Wer sich während einer Autofahrt ablenkt und dadurch grob schuldhaft handelt, der kann als alleiniger Unfallverursacher haftbar gemacht werden. Ein eventuelles Mitverschulden des anderen Unfallbeteiligten werde durch das grob schuldhafte Verhalten des Unfallverursachers vollständig verdrängt. So entschied das Landgericht Saarbrücken in seinem Urteil vom 15.02.2012 (Az.: 5 O 17/11). Dem lag folgender Sachverhalt zugrunde: Der beklagte Pkw-Fahrer hatte seine Aufmerksamkeit mehr seiner Beifahrerin gewidmet als dem Straßenverkehr. Zuerst hatte er das Umspringen des Ampelsignals von rot auf grün nicht bemerkt, da er während dessen seine Beifahrerin geküsst hatte. Erst das Hupen eines anderen Fahrzeugs beendete die Zärtlichkeiten. Anschließend versuchte der Beklagte auch während der Fahrt seine Beifahrerin zu küssen und kam auf die Gegenfahrbahn, so dass es zu einem Beinah-Zusammenstoß mit einem anderen Fahrzeug kam, der nur durch das Ausweichen des anderen Fahrzeugs verhindert wurde. Daraufhin setzte der Beklagte sein grob fahrlässiges Verhalten fort und küsste seine Beifahrerin bei einer Geschwindigkeit von 60 bis 70 km/h. Dabei kam er erneut auf die Gegenfahrbahn und es kam zum Zusammenstoß mit einem entgegenkommenden Fahrzeug, dessen Fahrerin, die Mutter des klagenden neugeborenen Kindes, an den Folgen des Zusammenstoßes starb. Der Vater und das Kind forderten von der Haftpflichtversicherung des Fahrers die Zahlung eines monatlichen Haushaltsführungsschadens in Höhe von 1.200,00 €, der ihnen durch das Fehlen der Mutter entstehe.
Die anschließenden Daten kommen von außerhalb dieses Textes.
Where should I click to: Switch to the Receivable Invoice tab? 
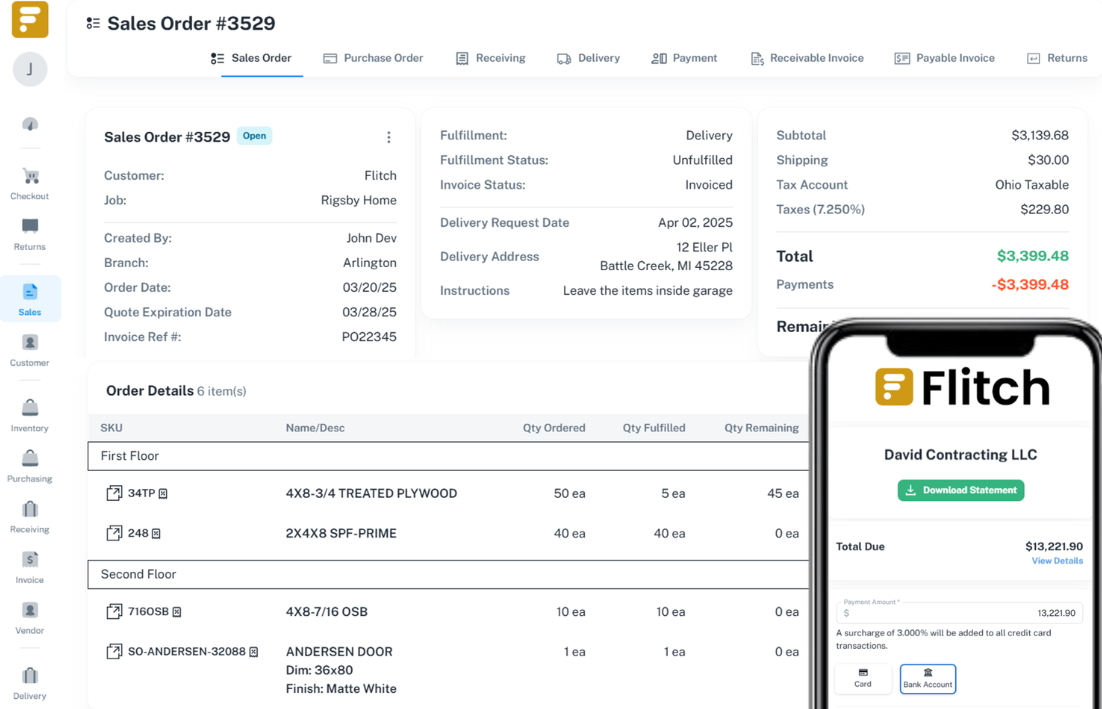(x=807, y=58)
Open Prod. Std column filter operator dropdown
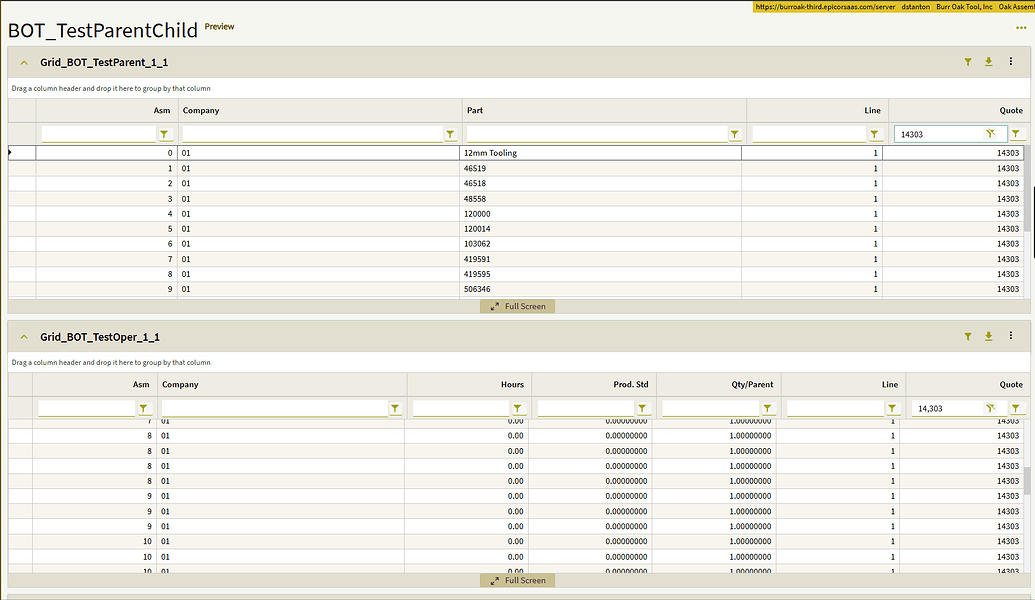 tap(642, 408)
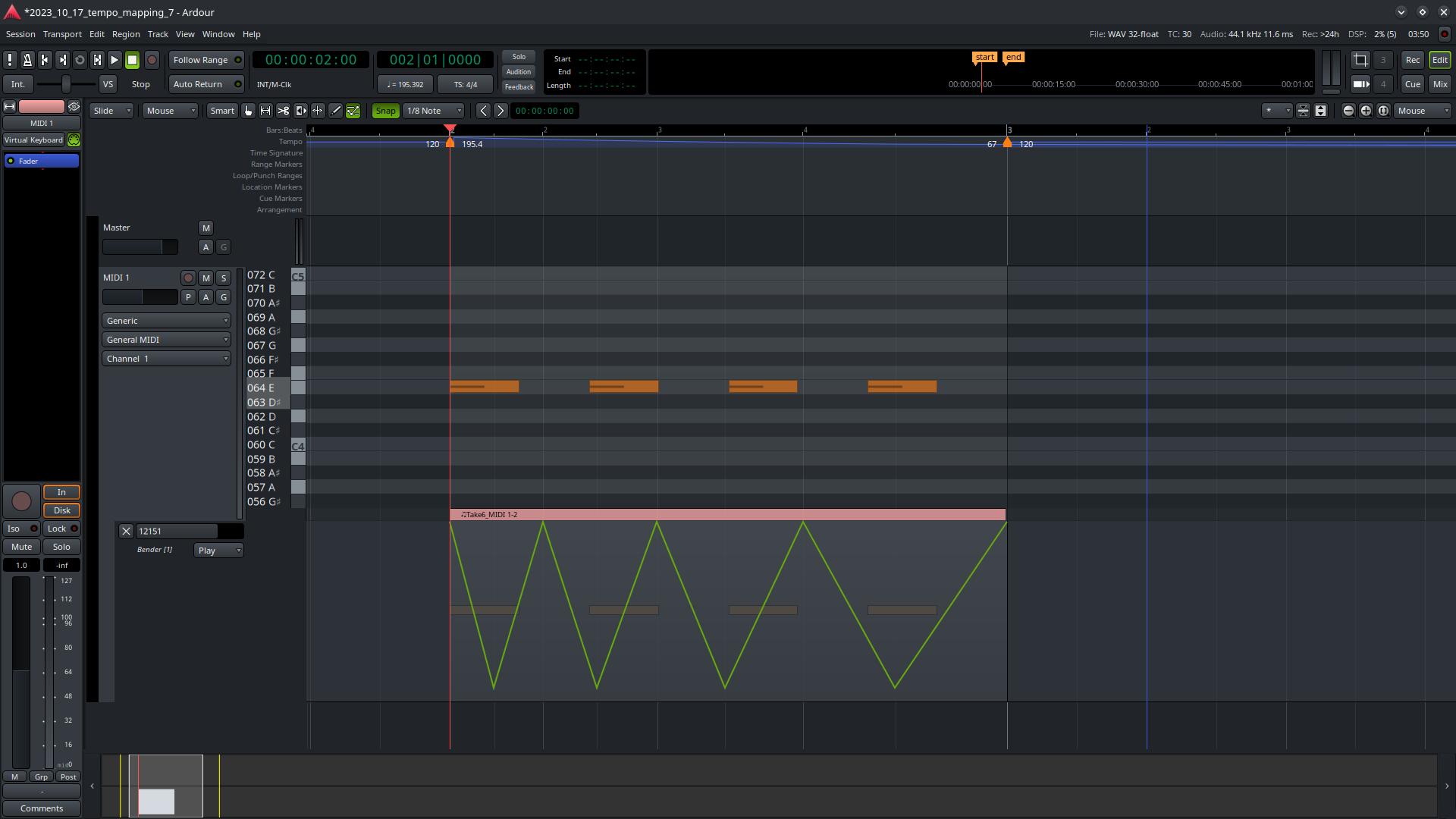The width and height of the screenshot is (1456, 819).
Task: Toggle Solo on MIDI 1 track
Action: pos(224,278)
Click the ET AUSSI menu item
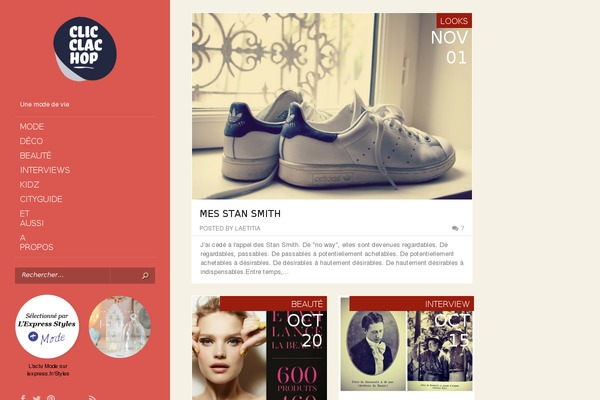The width and height of the screenshot is (600, 400). tap(32, 218)
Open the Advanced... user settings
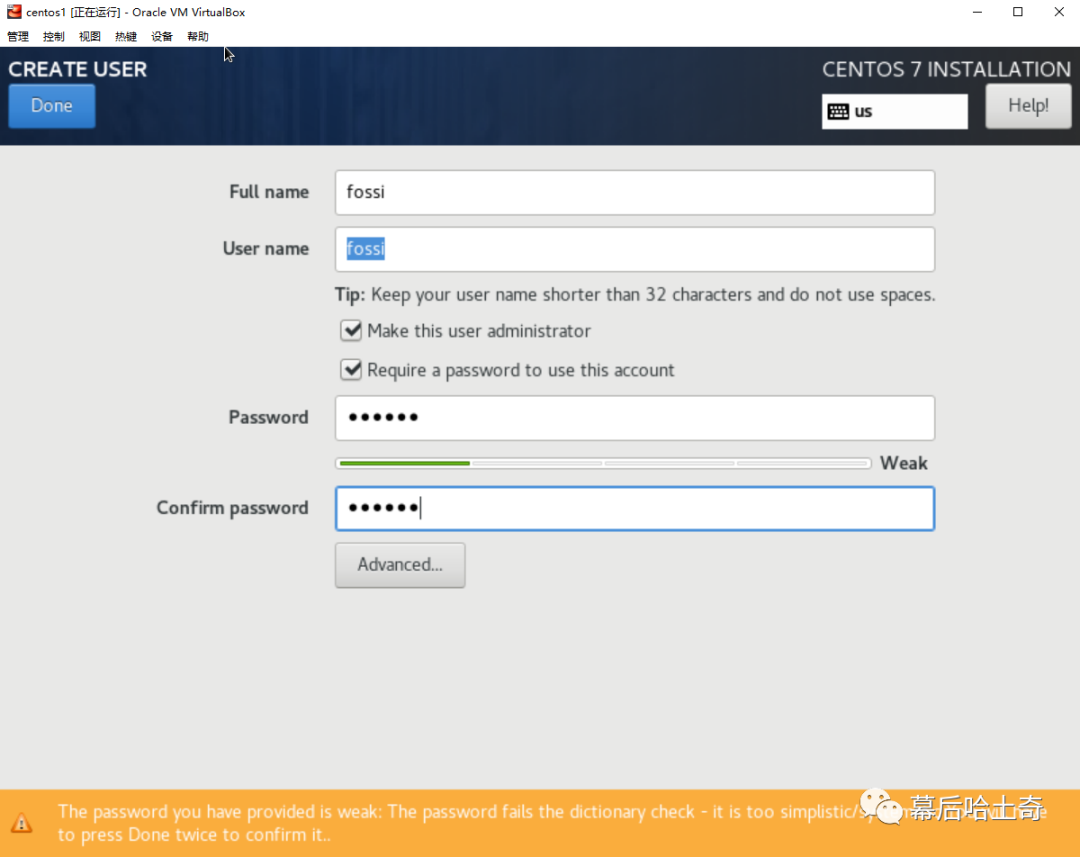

Auch nach der Feststellung der Gutachter, dass die Kindesmutter nicht angeschnallt war, verurteilte das Landgericht den Beklagten in vollem Umfang zum Schadensersatz. Grundsätzlich sei zwar demjenigen, der nicht angeschnallt sei, ein Mitverschulden zuzurechnen. Das Mitverschulden trete jedoch hinter dem groben Verschulden des Unfallverursachers zurück, was in dem entschiedenen Rechtsstreit der Fall war.